L'action de Nvidia Corp. a enregistré deux pertes trimestrielles consécutives, un événement rare qui a effacé sa prime de valorisation par rapport au S&P 500 pour la première fois en 13 ans, envoyant un signal d'alarme aux investisseurs. Après une liquidation qui a fait chuter l'action de près de 20 % par rapport à son sommet d'octobre, Nvidia se négocie désormais à 19,7 fois les bénéfices prévisionnels, juste en dessous du multiple de 20,3 du S&P 500, selon les données de Barron's et Reuters.
« Se négocier à un multiple inférieur à celui du S&P 500, je pense que c'est une décision facile à prendre », a déclaré Art Hogan, stratège en chef du marché chez B. Riley Wealth, suggérant que la baisse de la valorisation présente une opportunité d'achat.
La chute a anéanti plus de 800 milliards de dollars de la capitalisation boursière de Nvidia, qui s'élève désormais à environ 4 000 milliards de dollars. Ce déclin survient malgré le fait que la société ait publié des résultats records, notamment un chiffre d'affaires au quatrième trimestre de 68,1 milliards de dollars, en hausse de 73 % sur un an, et des ventes de centres de données de 62,3 milliards de dollars, en hausse de 75 %.
Le décalage entre une valorisation en baisse et des performances financières robustes souligne l'incertitude profonde des investisseurs quant à la rentabilité à long terme de l'intelligence artificielle. Alors que les analystes prévoient une croissance des bénéfices de plus de 70 % pour Nvidia cet exercice, contre seulement 19 % pour l'ensemble du S&P 500, le marché se demande si les dépenses massives en infrastructure d'IA se traduiront par des rendements durables.
### Vents contraires macroéconomiques et angoisse de l'IA
La pression récente sur l'action Nvidia provient d'une combinaison de craintes macroéconomiques et d'inquiétudes spécifiques au secteur. L'anxiété générale du marché face à une guerre potentielle au Moyen-Orient a poussé les prix du pétrole à la hausse, alimentant les craintes d'inflation qui pourraient amener les banques centrales à relever les taux d'intérêt. Cela a provoqué une liquidation dans l'ensemble du secteur technologique, qui est particulièrement sensible à la hausse des taux.
Dans le même temps, les investisseurs s'impatientent face au rythme des rendements des investissements dans l'IA. Les gros clients de Nvidia comme Microsoft, Alphabet et Amazon dépensent des milliards en infrastructure d'IA, mais le retour sur investissement en termes de revenus et de bénéfices accrus prend plus de temps que ne l'espéraient certains. Cette « angoisse de l'IA » a conduit à une réévaluation de l'ensemble du secteur, les investisseurs n'étant plus disposés à payer des multiples records, même pour des entreprises à forte croissance.
### L'argument haussier de Wall Street perdure
Malgré la vente massive, les analystes de Wall Street restent majoritairement optimistes quant aux perspectives de Nvidia, soulignant sa position dominante sur le marché et la demande ininterrompue pour ses puces. Les objectifs de prix des grandes banques restent nettement supérieurs au prix actuel, Bank of America fixant un objectif de 300 $ et Barclays de 275 $.
La thèse haussière est ancrée sur les 700 milliards de dollars de dépenses d'investissement en IA prévues par les hyperscalers d'ici 2026. Avec une part estimée à 85 % du marché des GPU, Nvidia est positionnée pour capturer la part du lion de ces dépenses.
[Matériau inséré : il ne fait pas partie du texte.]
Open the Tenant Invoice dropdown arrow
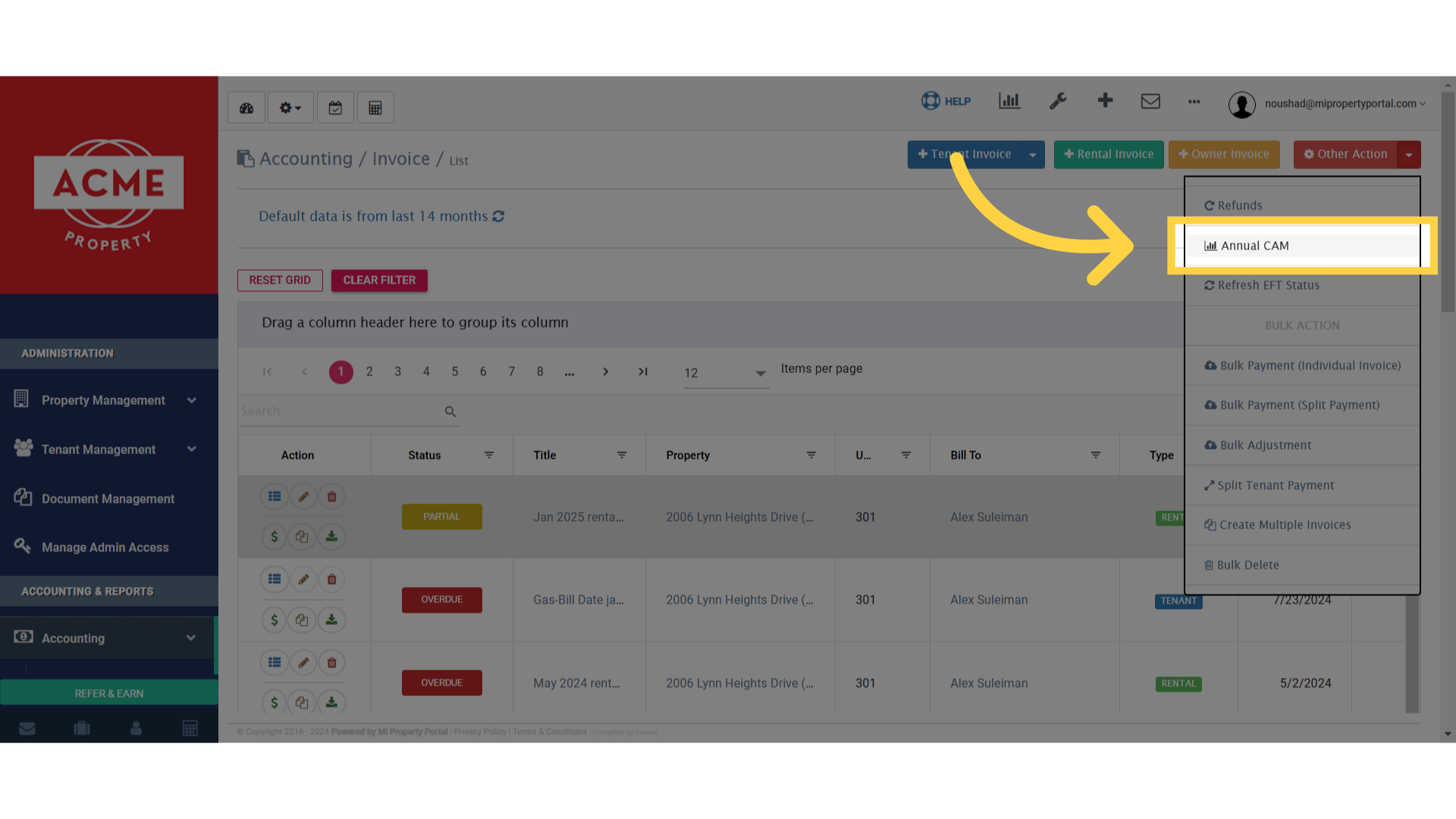1456x819 pixels. click(1033, 155)
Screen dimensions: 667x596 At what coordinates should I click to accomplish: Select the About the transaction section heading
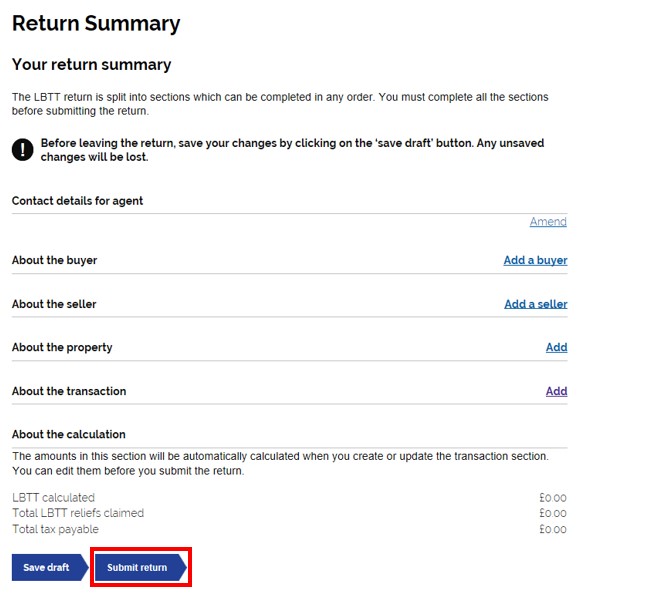tap(69, 391)
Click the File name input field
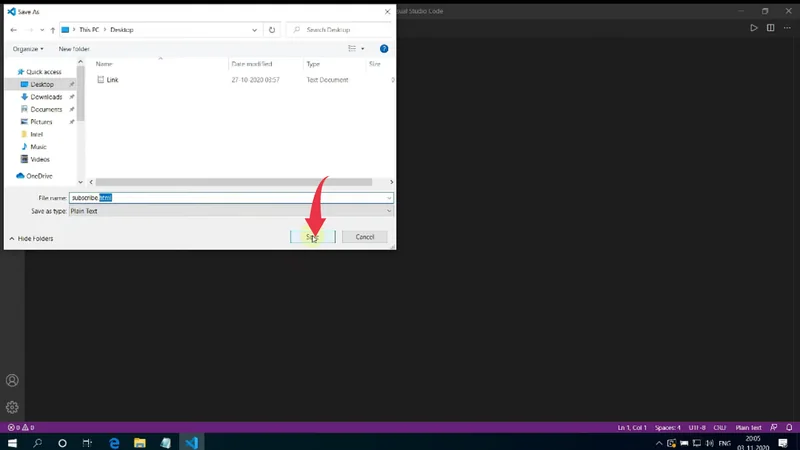Screen dimensions: 800x450 click(x=230, y=198)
Le récent événement GTC de la société a encore renforcé ce point de vue, la direction suggérant que les revenus des puces d'IA pourraient atteindre jusqu'à 1 000 milliards de dollars d'ici 2027.
La réinitialisation actuelle de la valorisation semble donc être davantage motivée par les craintes du marché extérieur que par une détérioration fondamentale des activités de Nvidia. Pour les investisseurs, la question clé est de savoir si les risques concurrentiels, soulignés par des traders comme Dennis Dick de Triple D Trading qui note que « tout change si rapidement », se matérialiseront avant la prochaine vague de croissance tirée par l'IA. Bien que la vision du PDG Jensen Huang d'une valorisation à 10 000 milliards de dollars puisse sembler lointaine, la solidité financière sous-jacente de l'entreprise et sa domination du marché constituent un argument convaincant contre le fait de parier contre elle.
Cet article est fourni à titre informatif uniquement et ne constitue pas un conseil en investissement.